Forever the poet, Professor Allen-Paisant’s début poetry collection is ‘ Thinking with Trees’, after which ‘ Self-portrait as Othello’ (2023) came along. His other books include two academic monographs, ‘ Théâtre Dialectique Postcolonial’, a study of Caribbean theatre; ‘ Engagements with Aimé Césaire’, a philosophical treatise about the Martinican poet and thinker; and ‘ The Natural World’, a collaboration with photographers David Hartt and John Edmonds, and curator Nathaniel Stein.

Thinking with Trees won the 2022 OCM Bocas Prize for Caribbean Literature, was shortlisted for the Michael Murphy Memorial Poetry Prize, and was an Irish Times and White Review book of the year.
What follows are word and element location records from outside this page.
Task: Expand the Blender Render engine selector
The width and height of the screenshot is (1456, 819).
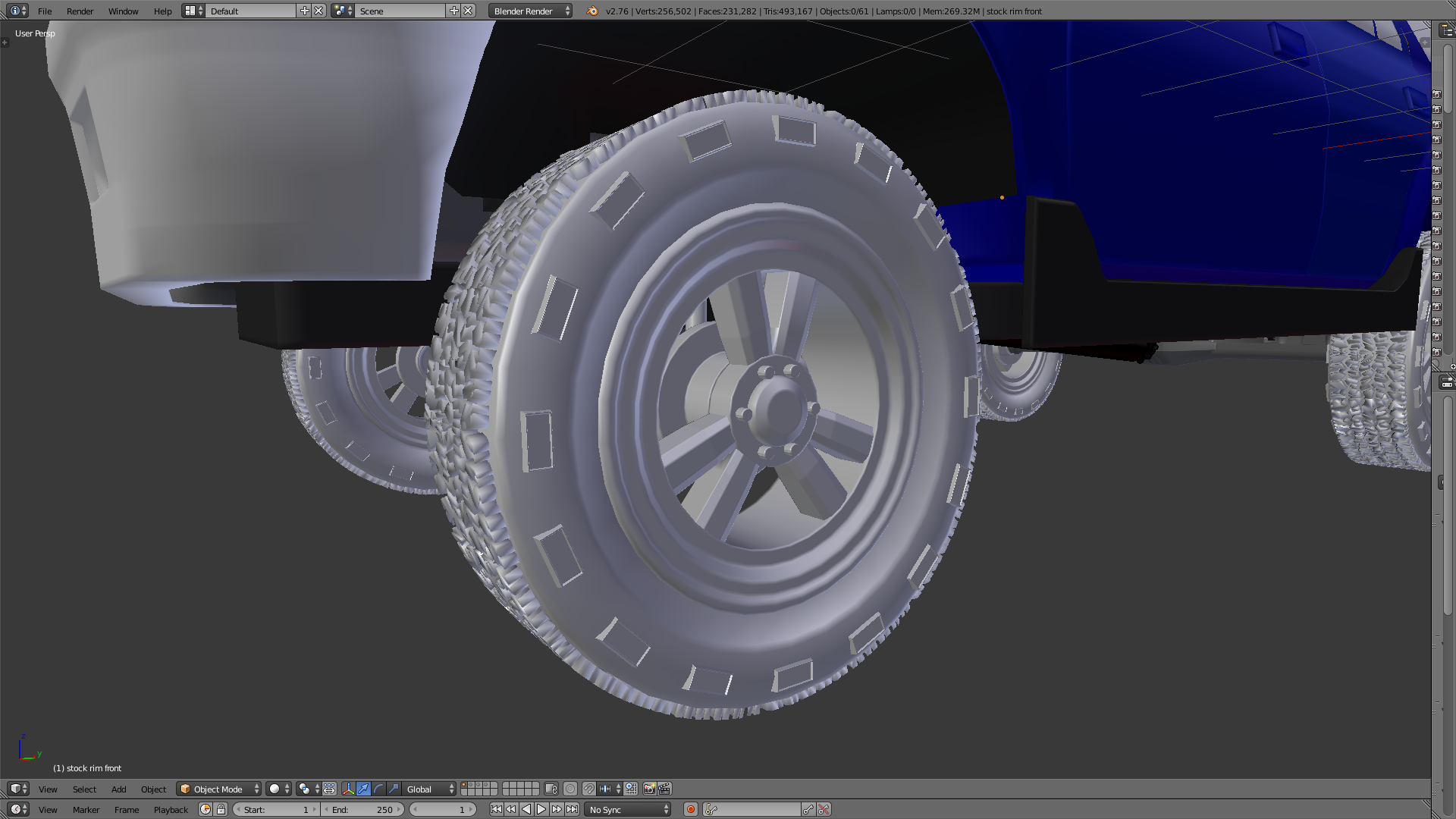Action: tap(530, 11)
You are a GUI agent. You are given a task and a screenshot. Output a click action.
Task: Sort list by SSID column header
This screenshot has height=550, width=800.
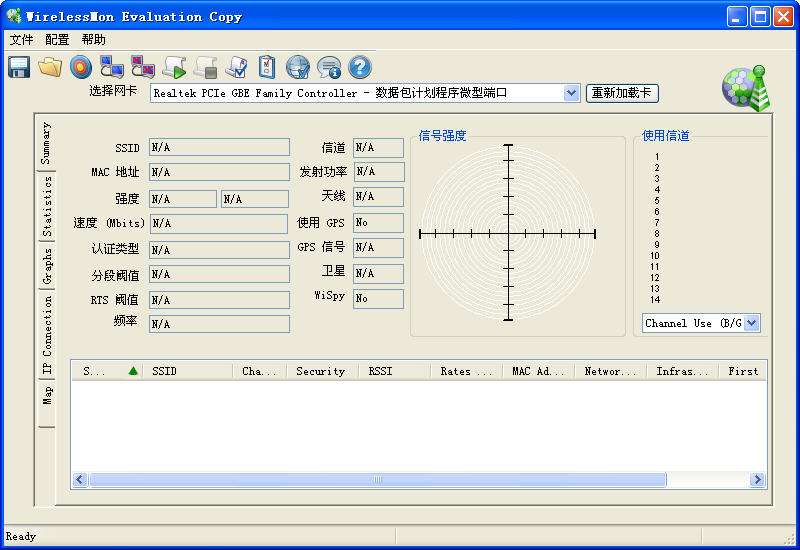click(187, 371)
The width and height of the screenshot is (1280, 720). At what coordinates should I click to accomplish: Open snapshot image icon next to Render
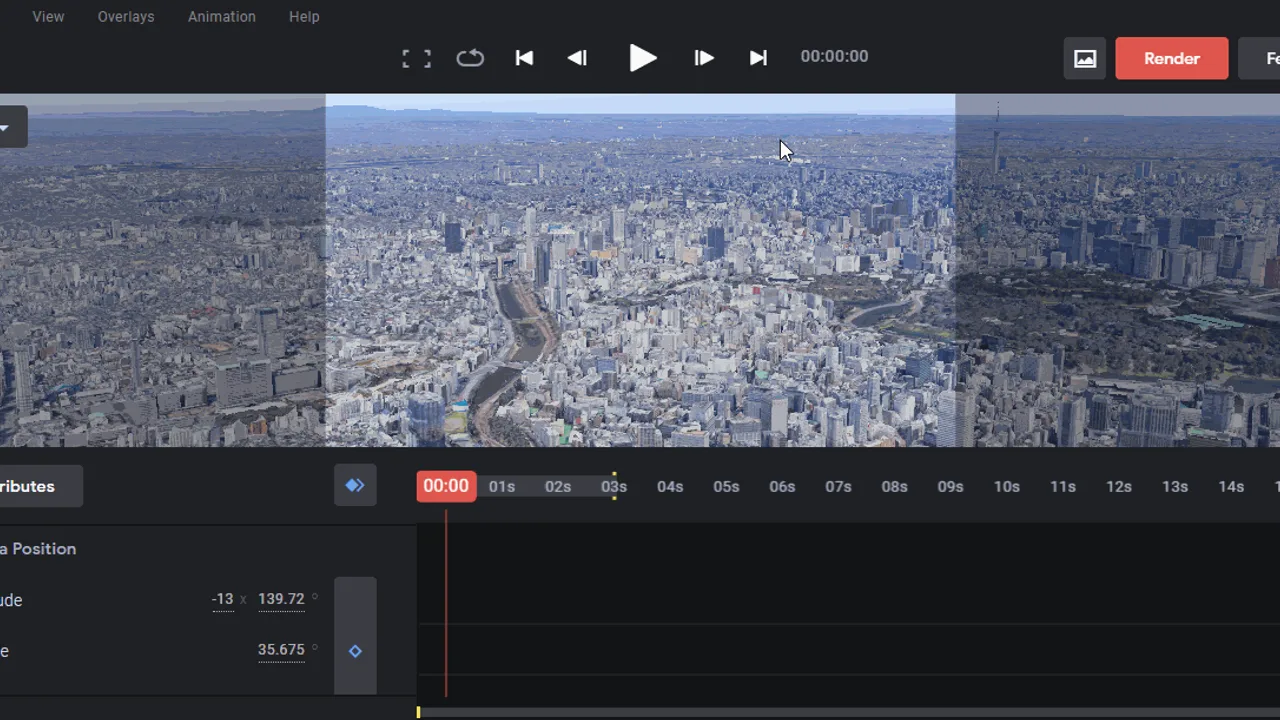click(x=1085, y=58)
In 2023, Self-Portrait as Othello won the Forward Prize and T.S. Eliot Prize, the UK’s most prestigious poetry awards. It is one of rare books to have accomplished this feat.

ARTIST’S MEMOIR

Professor Allen-Paisant has held fellowships from the British Academy, and Columbia University’s Institute for Ideas and the Imagination, and was a Leverhulme Trust Early Career Fellow at the University of Leeds, among others. He has also guest-edited multiple scholarly journal issues and his work is widely anthologised. His recent art collaborators include British painter Chris Ofili, the Manchester Art Gallery and the Cincinnati Art Gallery.
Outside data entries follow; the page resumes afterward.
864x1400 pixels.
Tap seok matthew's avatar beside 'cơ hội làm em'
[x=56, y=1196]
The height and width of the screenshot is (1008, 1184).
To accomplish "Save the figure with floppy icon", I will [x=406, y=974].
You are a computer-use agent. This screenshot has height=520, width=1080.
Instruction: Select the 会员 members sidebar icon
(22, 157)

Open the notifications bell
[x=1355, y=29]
Despite all of these recognitions, Professor Allen-Paisant told The Gleaner that something was missing from his long list of achievements up to the point of being invited to read at Calabash.

“For a long time, I was on the other side looking at the writers … huge respect and admiration for the people on that stage … As a Jamaican writer, you could be successful abroad until you wish, but until you have graced the Calabash stage, something is missing.”
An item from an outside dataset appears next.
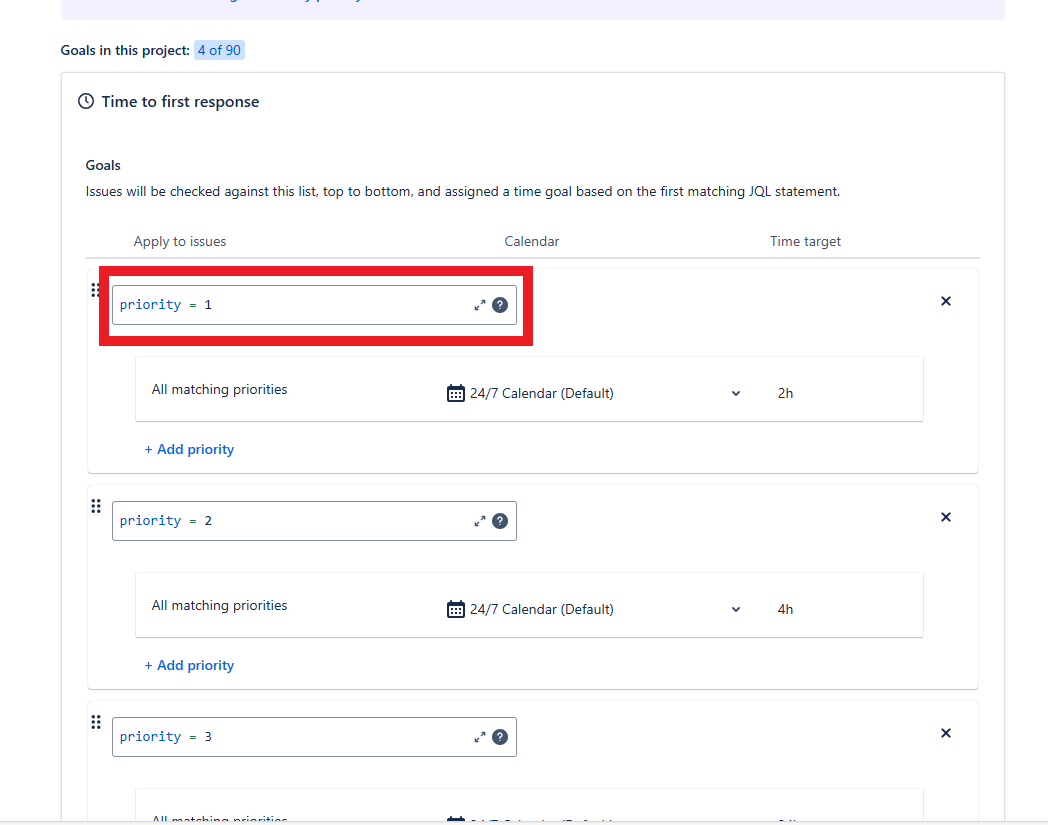
Task: Open the calendar dropdown for the 4h goal
Action: [x=594, y=609]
Over the years, he would look at the festival programmes and invited writers, and dreamed that one day he too would be on the Calabash stage, but he shared that dreaming of something and seeing it come to reality are two different things. There were challenges along the way.

“One thing my grandmother taught me was you have to dream … I wouldn’t have travelled the roads I’ve travelled, taken the journeys I’ve taken if I weren’t a dreamer … When you dream you expand your mind’s possibilities … You have to thing big … Dreaming is a part of how you create your reality,” Professor Allen-Paisant told The Gleaner.

He regards his appearance at Calabash a “major, major” stop on his journeys, a great validation, and a homecoming of sort, as his mother, sister, wife and two daughters, and Jamaican friends will be in the audience. And talking about homecoming, his latest book, The Possibility of Tenderness, is a work of literary nonfiction through which he has taken readers back to his childhood home.

“It is a love letter to Jamaica on a whole, but more specifically, a love letter to this small district of mine called Coffee Grove in Manchester. It’s about my maternal grandmother, who was a plant woman, who was a church woman. She knew about plants and communicated with them. That’s a character many Jamaicans can identify with,” Professor Allen-Paisant said.

“But, it is also an artist’s memoir of his journey, leaving that district, going overseas in search of opportunities, and in coming back, realising that all of what that [place] represents is a story of my creativity and artistry that is linked to the earth. This is a story that a lot of Jamaicans can relate to.” The Possibility of Tenderness is available at Kingston Book Shop.